## Task objective
Output only the lines below from the one containing "アクセサリー・服飾雑貨 (27, 2185)" to the one containing "Meuble console d'entrée", exactly as written, both ends kept.

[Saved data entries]
★ ★ ★ ★ ★

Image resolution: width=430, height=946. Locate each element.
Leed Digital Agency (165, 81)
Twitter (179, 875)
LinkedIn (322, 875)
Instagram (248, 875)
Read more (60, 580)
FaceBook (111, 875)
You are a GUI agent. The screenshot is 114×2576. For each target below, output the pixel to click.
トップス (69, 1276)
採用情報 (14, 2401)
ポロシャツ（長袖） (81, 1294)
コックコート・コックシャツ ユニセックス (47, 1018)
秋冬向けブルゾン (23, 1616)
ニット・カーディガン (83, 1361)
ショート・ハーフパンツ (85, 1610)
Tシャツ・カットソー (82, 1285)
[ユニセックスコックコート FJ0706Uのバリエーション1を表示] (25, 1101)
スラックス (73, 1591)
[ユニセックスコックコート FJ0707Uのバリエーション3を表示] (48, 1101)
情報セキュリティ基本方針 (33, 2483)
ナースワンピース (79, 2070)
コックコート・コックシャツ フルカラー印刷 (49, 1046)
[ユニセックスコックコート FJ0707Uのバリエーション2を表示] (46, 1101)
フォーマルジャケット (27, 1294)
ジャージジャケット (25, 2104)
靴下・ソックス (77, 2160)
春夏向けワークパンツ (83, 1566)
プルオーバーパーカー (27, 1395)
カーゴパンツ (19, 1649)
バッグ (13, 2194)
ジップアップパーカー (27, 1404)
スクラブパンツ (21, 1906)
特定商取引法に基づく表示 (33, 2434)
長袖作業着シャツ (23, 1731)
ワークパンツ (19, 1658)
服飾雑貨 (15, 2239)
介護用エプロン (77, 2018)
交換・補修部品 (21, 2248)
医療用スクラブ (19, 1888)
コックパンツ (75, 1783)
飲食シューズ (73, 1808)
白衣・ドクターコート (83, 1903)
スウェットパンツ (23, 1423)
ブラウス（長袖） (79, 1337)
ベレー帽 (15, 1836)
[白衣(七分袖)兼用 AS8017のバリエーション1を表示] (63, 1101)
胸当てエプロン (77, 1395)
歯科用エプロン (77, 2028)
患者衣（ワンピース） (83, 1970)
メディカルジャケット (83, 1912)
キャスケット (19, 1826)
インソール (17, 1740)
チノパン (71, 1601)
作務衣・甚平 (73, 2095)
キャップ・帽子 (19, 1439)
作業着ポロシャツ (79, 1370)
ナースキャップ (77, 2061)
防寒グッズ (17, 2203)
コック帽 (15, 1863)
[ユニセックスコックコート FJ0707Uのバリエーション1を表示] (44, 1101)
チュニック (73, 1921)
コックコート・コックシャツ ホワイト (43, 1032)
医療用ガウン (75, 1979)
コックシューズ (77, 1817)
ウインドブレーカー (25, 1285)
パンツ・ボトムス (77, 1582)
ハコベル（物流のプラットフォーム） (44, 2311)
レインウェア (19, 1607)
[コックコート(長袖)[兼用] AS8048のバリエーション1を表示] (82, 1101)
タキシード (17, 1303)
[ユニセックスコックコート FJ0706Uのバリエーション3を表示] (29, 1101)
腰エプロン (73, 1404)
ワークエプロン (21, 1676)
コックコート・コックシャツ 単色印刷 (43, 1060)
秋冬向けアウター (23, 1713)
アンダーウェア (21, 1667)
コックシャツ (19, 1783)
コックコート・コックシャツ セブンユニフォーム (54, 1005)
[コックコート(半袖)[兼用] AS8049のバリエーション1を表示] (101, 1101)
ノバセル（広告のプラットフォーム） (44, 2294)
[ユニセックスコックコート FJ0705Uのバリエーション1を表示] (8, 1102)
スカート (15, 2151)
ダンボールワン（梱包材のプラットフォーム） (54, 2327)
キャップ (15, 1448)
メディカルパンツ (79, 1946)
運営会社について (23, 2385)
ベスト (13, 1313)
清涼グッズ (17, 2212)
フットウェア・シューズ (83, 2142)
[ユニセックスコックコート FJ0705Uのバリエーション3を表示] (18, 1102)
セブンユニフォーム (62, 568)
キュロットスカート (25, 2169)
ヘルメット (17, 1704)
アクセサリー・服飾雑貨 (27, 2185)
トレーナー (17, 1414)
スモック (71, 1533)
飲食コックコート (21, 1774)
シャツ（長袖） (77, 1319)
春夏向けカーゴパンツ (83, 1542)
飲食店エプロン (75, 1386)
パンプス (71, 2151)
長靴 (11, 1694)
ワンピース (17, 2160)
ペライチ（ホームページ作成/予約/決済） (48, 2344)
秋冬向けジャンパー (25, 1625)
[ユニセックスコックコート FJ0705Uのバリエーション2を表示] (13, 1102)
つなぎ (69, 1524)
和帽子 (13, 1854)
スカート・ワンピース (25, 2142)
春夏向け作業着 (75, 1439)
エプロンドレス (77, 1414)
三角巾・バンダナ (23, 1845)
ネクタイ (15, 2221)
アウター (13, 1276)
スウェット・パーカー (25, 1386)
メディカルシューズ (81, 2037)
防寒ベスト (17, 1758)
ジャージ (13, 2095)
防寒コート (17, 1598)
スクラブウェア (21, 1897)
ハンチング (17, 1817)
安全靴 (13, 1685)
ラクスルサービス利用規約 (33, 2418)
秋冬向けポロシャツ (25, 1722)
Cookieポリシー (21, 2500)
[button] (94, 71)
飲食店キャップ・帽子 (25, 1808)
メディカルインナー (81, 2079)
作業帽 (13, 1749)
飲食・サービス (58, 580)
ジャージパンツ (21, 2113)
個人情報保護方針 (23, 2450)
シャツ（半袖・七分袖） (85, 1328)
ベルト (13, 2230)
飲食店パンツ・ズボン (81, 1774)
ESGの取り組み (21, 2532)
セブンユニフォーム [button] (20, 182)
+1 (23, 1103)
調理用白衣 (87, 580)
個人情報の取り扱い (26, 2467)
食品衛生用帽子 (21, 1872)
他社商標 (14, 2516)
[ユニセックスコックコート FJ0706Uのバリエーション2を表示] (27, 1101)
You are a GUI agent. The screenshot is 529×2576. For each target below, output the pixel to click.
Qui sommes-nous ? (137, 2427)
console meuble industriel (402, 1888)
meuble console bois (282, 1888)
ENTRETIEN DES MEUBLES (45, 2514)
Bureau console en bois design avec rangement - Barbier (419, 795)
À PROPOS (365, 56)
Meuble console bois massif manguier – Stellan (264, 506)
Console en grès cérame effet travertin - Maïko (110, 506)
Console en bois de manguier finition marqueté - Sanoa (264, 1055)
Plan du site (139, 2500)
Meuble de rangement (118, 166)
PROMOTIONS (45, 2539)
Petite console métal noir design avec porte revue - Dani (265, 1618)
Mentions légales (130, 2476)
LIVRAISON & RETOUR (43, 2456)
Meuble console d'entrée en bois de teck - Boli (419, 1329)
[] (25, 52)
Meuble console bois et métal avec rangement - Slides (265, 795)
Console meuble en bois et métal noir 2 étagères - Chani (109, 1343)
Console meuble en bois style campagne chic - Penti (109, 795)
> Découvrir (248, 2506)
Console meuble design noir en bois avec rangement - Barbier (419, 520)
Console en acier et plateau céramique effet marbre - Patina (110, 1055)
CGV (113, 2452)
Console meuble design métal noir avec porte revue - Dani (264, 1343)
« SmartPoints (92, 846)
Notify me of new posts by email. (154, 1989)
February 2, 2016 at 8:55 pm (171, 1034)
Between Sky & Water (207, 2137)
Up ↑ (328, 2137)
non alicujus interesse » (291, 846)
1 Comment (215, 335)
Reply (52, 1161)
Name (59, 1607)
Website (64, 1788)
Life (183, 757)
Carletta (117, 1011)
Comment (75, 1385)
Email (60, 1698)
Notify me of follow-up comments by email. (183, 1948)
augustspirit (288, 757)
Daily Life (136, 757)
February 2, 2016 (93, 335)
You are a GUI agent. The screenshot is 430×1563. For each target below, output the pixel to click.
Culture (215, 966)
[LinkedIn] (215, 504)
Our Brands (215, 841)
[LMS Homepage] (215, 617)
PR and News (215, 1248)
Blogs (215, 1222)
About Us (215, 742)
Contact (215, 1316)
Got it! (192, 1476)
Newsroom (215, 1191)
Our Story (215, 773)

★ ★ ★ ★ ★

## Answer to the problem
アクセサリー・服飾雑貨 (27, 2185)
トレーナー (17, 1414)
スモック (71, 1533)
飲食コックコート (21, 1774)
シャツ（長袖） (77, 1319)
春夏向けカーゴパンツ (83, 1542)
飲食店エプロン (75, 1386)
パンプス (71, 2151)
長靴 (11, 1694)
ワンピース (17, 2160)
ペライチ（ホームページ作成/予約/決済） (48, 2344)
秋冬向けジャンパー (25, 1625)
[ユニセックスコックコート FJ0705Uのバリエーション2を表示] (13, 1102)
つなぎ (69, 1524)
和帽子 (13, 1854)
スカート・ワンピース (25, 2142)
春夏向け作業着 (75, 1439)
エプロンドレス (77, 1414)
三角巾・バンダナ (23, 1845)
ネクタイ (15, 2221)
アウター (13, 1276)
スウェット・パーカー (25, 1386)
メディカルシューズ (81, 2037)
防寒ベスト (17, 1758)
ジャージ (13, 2095)
防寒コート (17, 1598)
スクラブウェア (21, 1897)
ハンチング (17, 1817)
安全靴 (13, 1685)
ラクスルサービス利用規約 (33, 2418)
秋冬向けポロシャツ (25, 1722)
Cookieポリシー (21, 2500)
[button] (94, 71)
飲食店キャップ・帽子 (25, 1808)
メディカルインナー (81, 2079)
作業帽 (13, 1749)
飲食・サービス (58, 580)
ジャージパンツ (21, 2113)
個人情報保護方針 (23, 2450)
シャツ（半袖・七分袖） (85, 1328)
ベルト (13, 2230)
飲食店パンツ・ズボン (81, 1774)
ESGの取り組み (21, 2532)
セブンユニフォーム [button] (20, 182)
+1 (23, 1103)
調理用白衣 (87, 580)
個人情報の取り扱い (26, 2467)
食品衛生用帽子 (21, 1872)
他社商標 (14, 2516)
[ユニセックスコックコート FJ0706Uのバリエーション2を表示] (27, 1101)
You are a GUI agent. The screenshot is 529×2576. For each target below, output the pixel to click.
Qui sommes-nous ? (137, 2427)
console meuble industriel (402, 1888)
meuble console bois (282, 1888)
ENTRETIEN DES MEUBLES (45, 2514)
Bureau console en bois design avec rangement - Barbier (419, 795)
À PROPOS (365, 56)
Meuble console bois massif manguier – Stellan (264, 506)
Console en grès cérame effet travertin - Maïko (110, 506)
Console en bois de manguier finition marqueté - Sanoa (264, 1055)
Plan du site (139, 2500)
Meuble de rangement (118, 166)
PROMOTIONS (45, 2539)
Petite console métal noir design avec porte revue - Dani (265, 1618)
Mentions légales (130, 2476)
LIVRAISON & RETOUR (43, 2456)
Meuble console d'entrée en bois de teck - Boli (419, 1329)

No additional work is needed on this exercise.